- [RECORDED INFORMATION]
§ §

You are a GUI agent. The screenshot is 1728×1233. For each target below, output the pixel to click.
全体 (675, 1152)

§ §

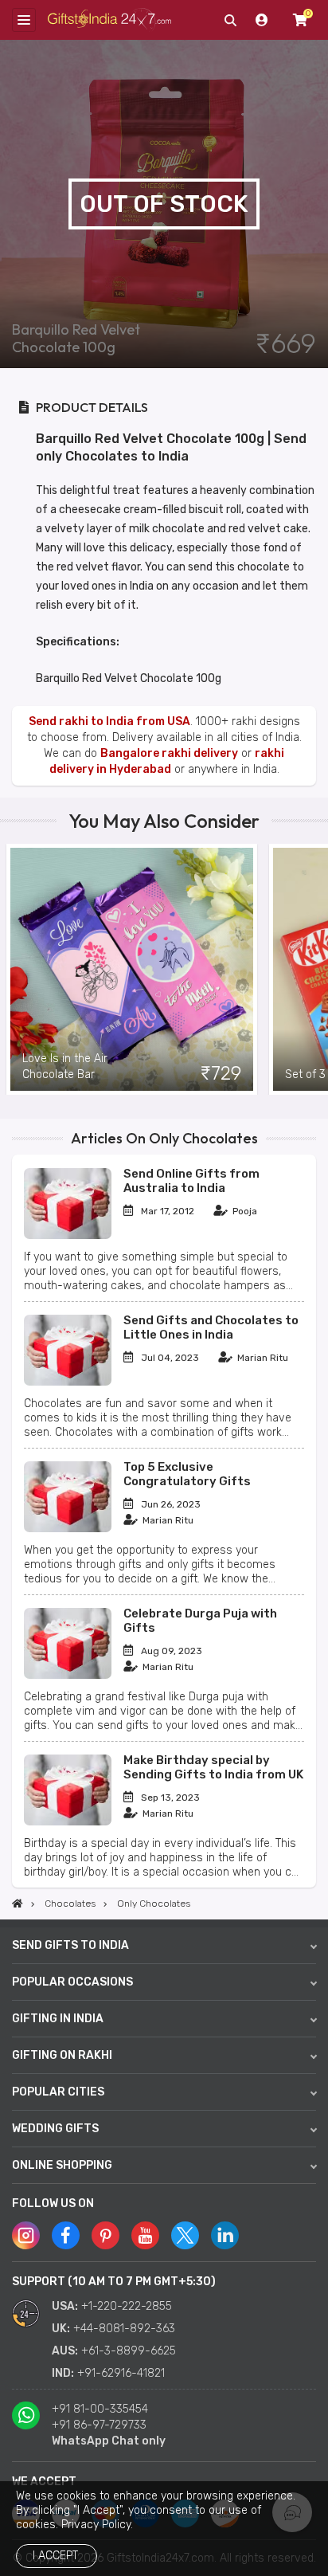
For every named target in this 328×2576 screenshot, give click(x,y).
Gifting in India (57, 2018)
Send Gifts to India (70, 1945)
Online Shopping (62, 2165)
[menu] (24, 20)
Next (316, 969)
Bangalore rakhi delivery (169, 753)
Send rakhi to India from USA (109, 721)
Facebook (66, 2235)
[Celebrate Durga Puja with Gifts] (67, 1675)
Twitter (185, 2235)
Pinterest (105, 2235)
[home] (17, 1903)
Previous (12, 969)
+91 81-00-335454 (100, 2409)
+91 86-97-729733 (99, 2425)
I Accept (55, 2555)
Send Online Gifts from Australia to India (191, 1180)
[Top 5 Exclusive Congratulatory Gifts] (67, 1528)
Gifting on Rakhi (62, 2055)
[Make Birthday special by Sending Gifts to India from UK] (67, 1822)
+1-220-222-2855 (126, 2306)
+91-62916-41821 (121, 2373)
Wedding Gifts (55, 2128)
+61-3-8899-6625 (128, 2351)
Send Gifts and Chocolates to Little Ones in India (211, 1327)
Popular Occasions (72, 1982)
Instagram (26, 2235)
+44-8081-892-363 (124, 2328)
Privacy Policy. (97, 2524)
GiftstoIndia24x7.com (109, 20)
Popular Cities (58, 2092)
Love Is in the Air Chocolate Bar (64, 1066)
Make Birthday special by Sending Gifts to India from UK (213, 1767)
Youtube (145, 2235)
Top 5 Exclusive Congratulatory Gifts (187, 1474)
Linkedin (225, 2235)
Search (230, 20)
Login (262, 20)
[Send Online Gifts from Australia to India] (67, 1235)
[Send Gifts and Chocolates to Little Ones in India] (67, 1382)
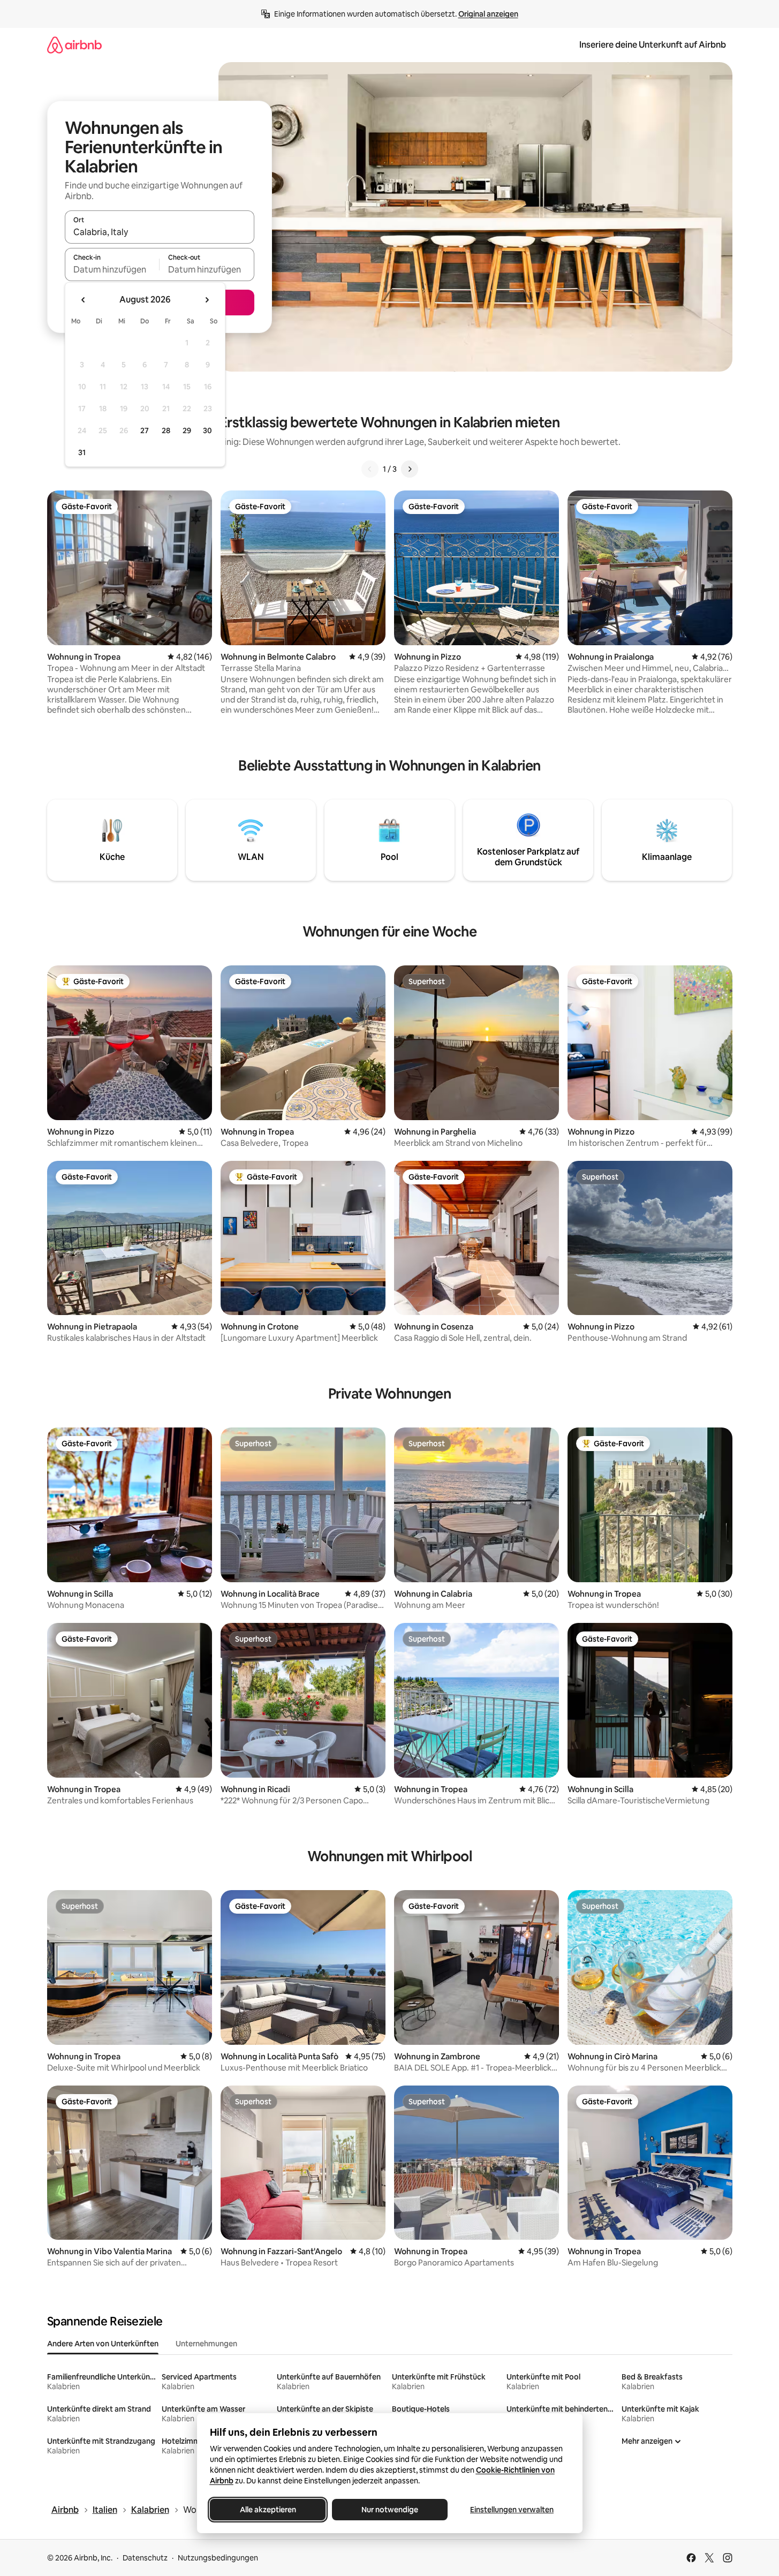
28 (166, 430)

§ §

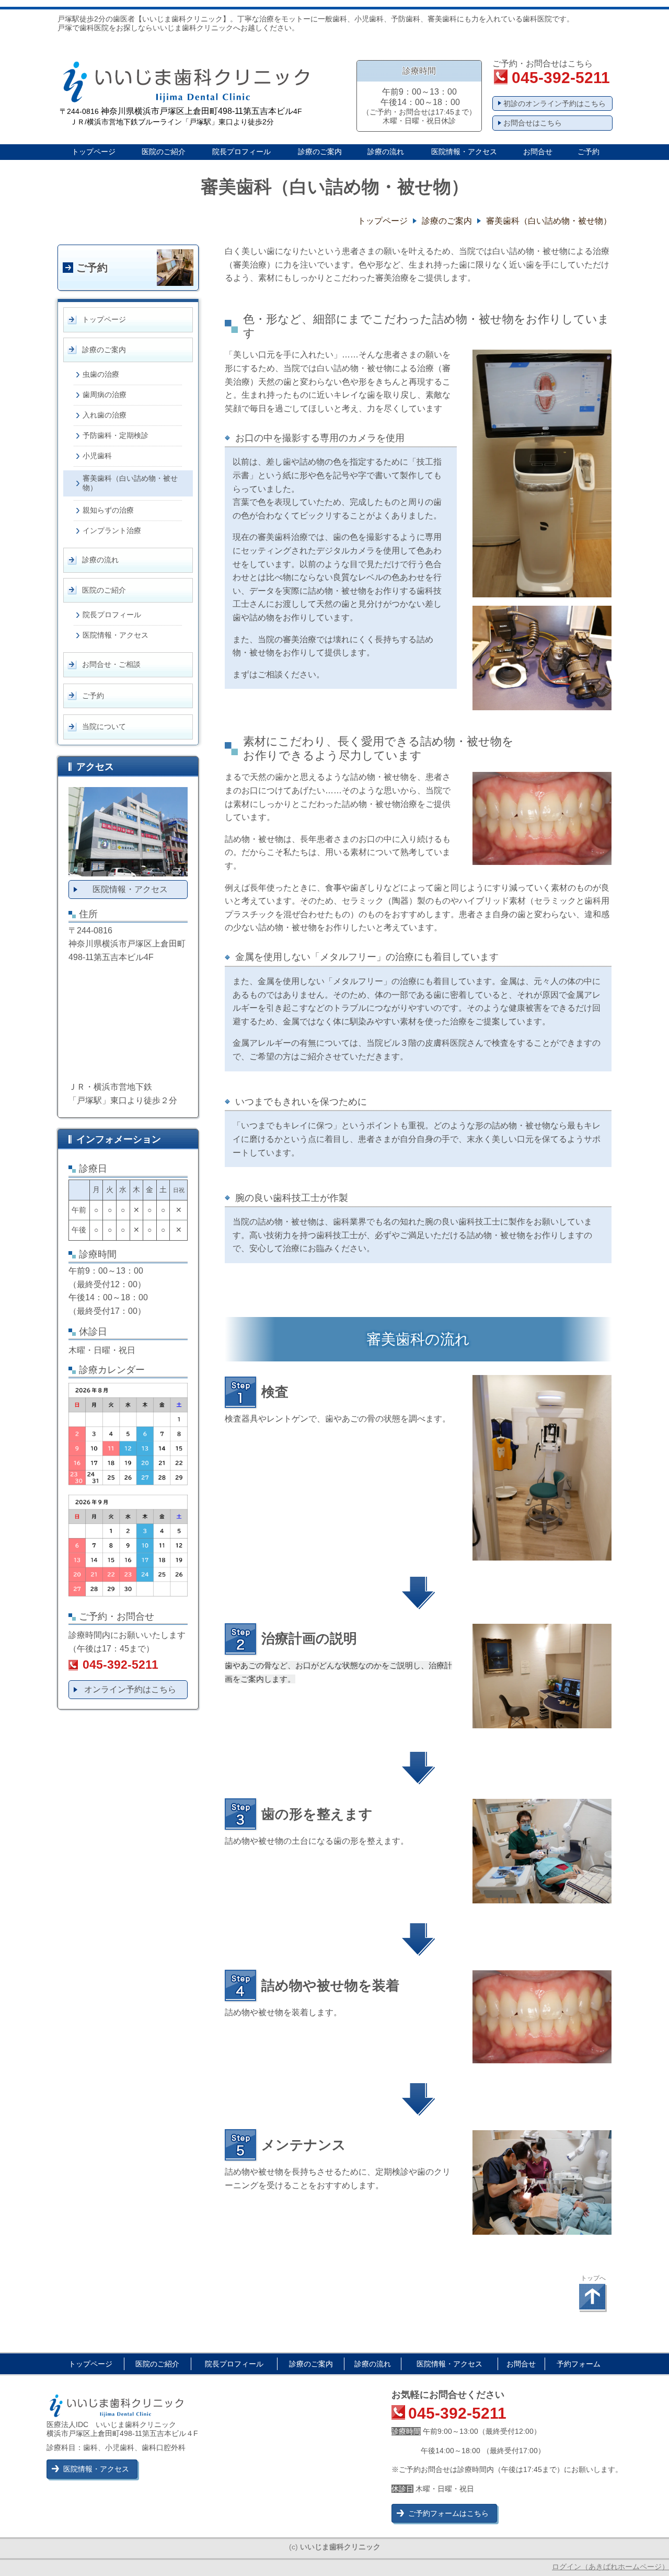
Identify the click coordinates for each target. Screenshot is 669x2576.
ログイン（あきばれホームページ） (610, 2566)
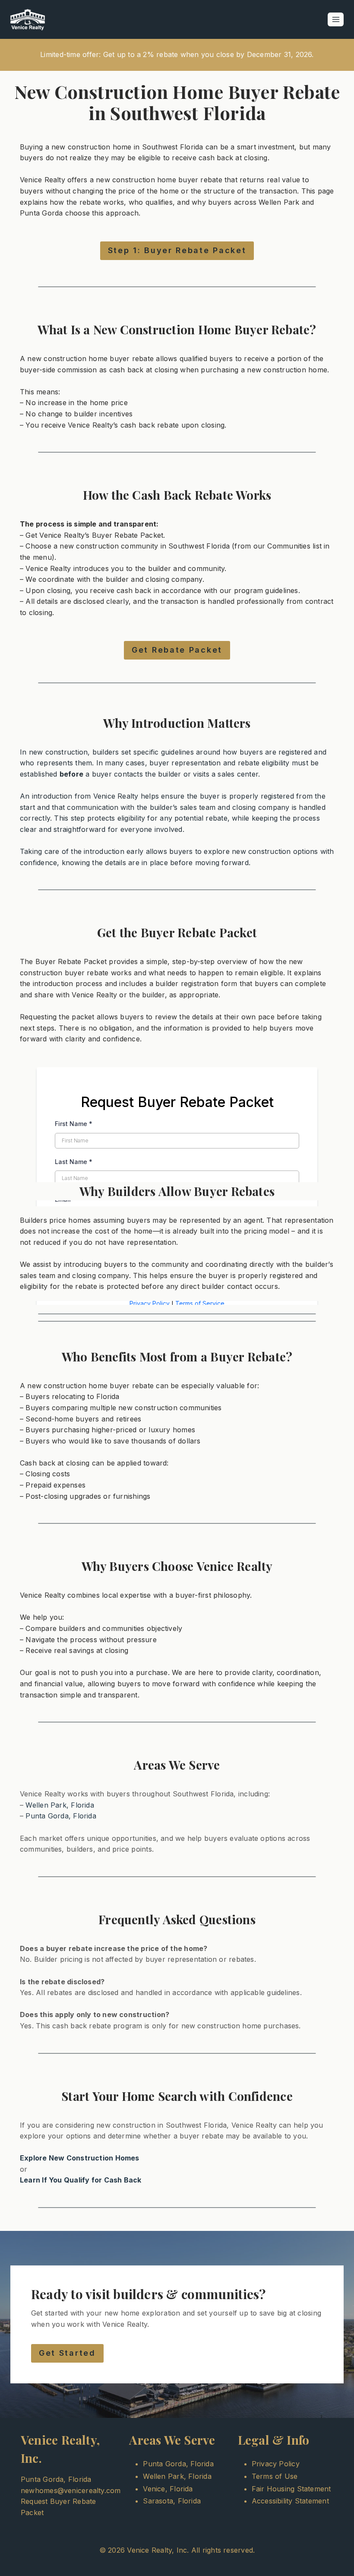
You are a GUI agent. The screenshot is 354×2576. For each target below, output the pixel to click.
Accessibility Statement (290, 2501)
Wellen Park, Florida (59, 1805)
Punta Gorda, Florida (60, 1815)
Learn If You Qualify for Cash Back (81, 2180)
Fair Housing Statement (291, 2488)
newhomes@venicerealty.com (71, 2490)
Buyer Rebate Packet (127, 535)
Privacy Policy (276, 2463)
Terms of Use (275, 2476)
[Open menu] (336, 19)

§ §

- [TASK GOAL]
Where the listing above has a line with "You are a GUI agent. The screenshot is 1728×1233.", start there, and output every line exactly through the line with "全体 (675, 1152)", which is also included.

- [ANSWER TO THE PROBLEM]
You are a GUI agent. The screenshot is 1728×1233. For each target below, output the pixel to click.
全体 (675, 1152)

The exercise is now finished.